Nicholas Vachel Lindsay, in all his madness and energy, offers us nothing less the American dream served up on a steaming platter. And to prove that he saw himself as a prophet one need only read of his many treks across America preaching his gospel of hope and prosperity. The first one started in 1906 when he walked from Jacksonville, Florida, to Kentucky. Two years later he ambled from New York City to Hiram, Ohio. In 1912 his feet took him from Springfield, Illinois, to New Mexico, with time out in Kansas to work as a harvest hand. His self-appointed mission was to bring the good news of poetry to the people. He wanted to give them a voice of rhythm, loud and strong, worthy of their mighty nature. He wanted to show them how to celebrate, how to make their lion ROAR!
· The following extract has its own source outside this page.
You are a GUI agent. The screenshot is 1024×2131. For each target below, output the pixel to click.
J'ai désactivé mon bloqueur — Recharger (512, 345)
One of the most ancient tasks of poets is to act as seers, visionaries who know without really being able to prove, what the future holds. In Lindsay's manic sort of way, his flamboyant performances, virtually pure street theater, described by Mike Goldsberry and Tracy Flemming as "a thump, a whistle, and a wheeze of a calliope,” gave American working men and women the courage to see that their hard work and dedication to their own future would result in an earthly paradise just like they had been told when they stood on some foreign shore trying to decide whether to throw it all over for a gamble in the New World. Lindsay meant the bang of the drum and plunk of the banjo bands to ring out across the New World. With a passion not less than that engendered by religion, Vachel Lindsay sang out his poetry not for the pompous professors of literature, who took him to task for things he did not understand, but for the glory of those Americans who work everyday and sweat hard to create a better world.